After receiving his doctorate, Estes joined Skinner on the faculty of Indiana University. After Estes got out of the U. S. Army at the end of World War II, he established his reputation as one of the originators of mathematical learning theory. Estes went from Indiana University to Stanford University, to Rockefeller University in New York, and finally to Harvard University. While teaching at Harvard University, Estes contributed as an instituting first editor of the Psychological Science for the Association for Psychological Science. He was also editor of Psychological Review from 1977 to 1982 [2]
After retiring from Harvard, Estes returned to Bloomington, Indiana, where he remained active in academics to become professor emeritus at his original academic home department.
One of Estes' most famous contributions to learning theory was stimulus-sampling theory, which conceives of learning as establishing associations to hypothetical stimulus elements that are randomly drawn from a pool of elements that characterize a particular learning situation. This theory predicted probability matching, which has been found in a wide range of tasks for many different organisms.
Estes has had a major influence on theories of learning and memory, both in his own theorizing and in the theories of his many students and collaborators. In honor of his impact within the field of psychology, Estes received the National Medal of Science on December 16, 1997, from President Bill Clinton.
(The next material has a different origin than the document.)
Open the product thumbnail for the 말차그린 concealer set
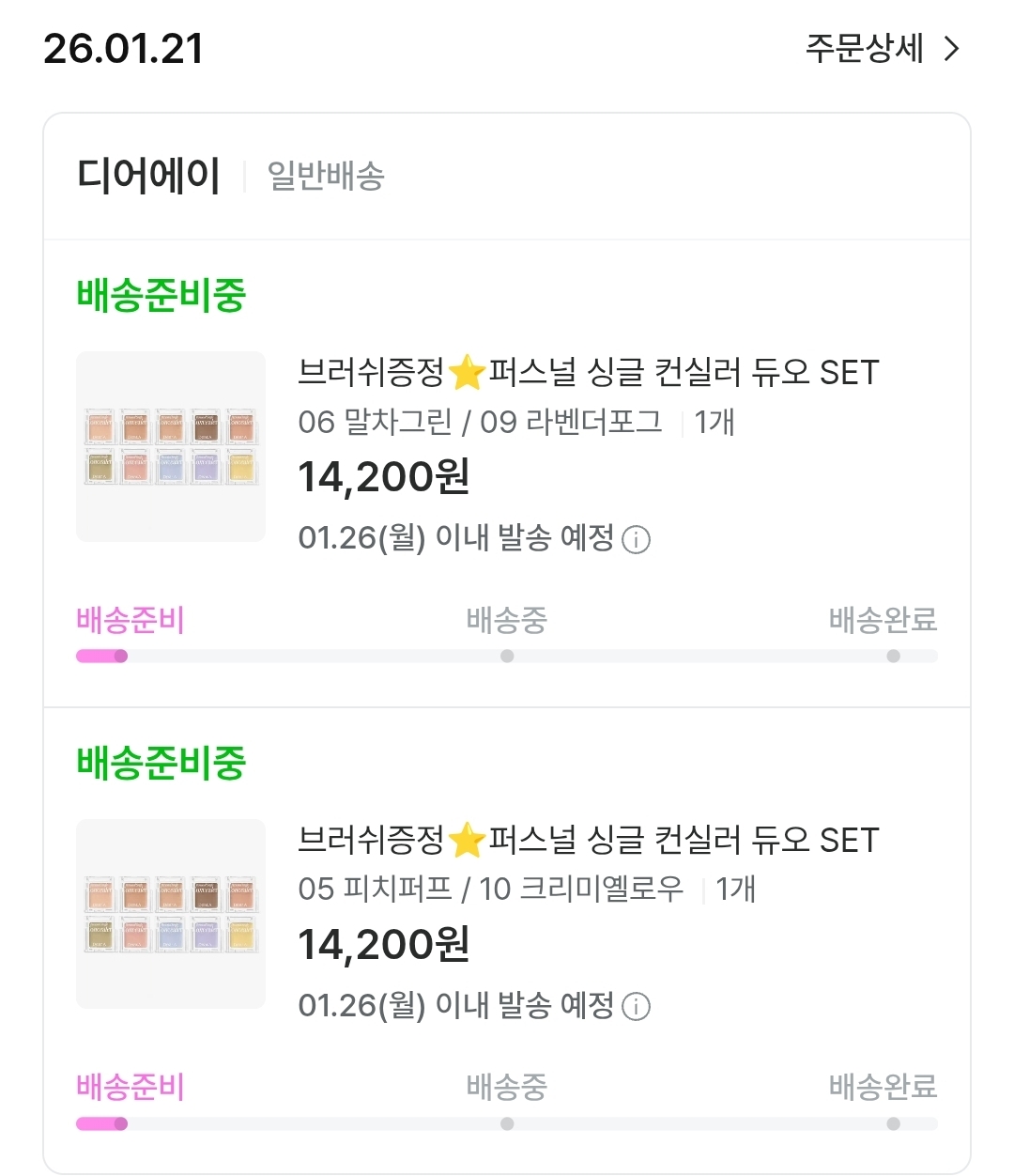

Estes proposed a model of learning that he called Stimulus Sampling Theory (SST). SST is a probabilistic model that provides a statistical explanation of how we learn a stimulus-response association in a single trial, but require more stimulus-response repetitions to build an evident unit of learning.[3] Stimulus-sampling models aid at least two functions. One is to make experimental predictions for situations in which the stimulus elements are controlled, in part at least, by the experimenter. The stimulus-sampling theory also aids as a heuristic device for discovering effective truisms about changes in response probabilities.[4] The general theory of stimulus-sampling assumes the existence of a population of discrete stimulus elements and hypothesizes that an entity draws a sample from this population on each trial of a learning experiment. All stimulus-response theories have stimuli that are "connected" or "conditioned" to possible responses of the entity. A natural extension of SST theory provides explanations of discrimination, generalization, temporal processes, and even motivational phenomena.[5]
The "folding-in" technique used in classrooms today is derived from the stimulus sampling theory. An example of the folding-in procedure is a student reviewing ten flash cards (seven known, three unknown) and working through them till the student learns the ten cards 100%. After learning the ten cards, the student then replaces the three originally unknown cards with three more unknown cards.[6] This drill is used to promote acquisition and fluency, and studies have shown that drill is extremely effective in teaching a wide range of responses.[7]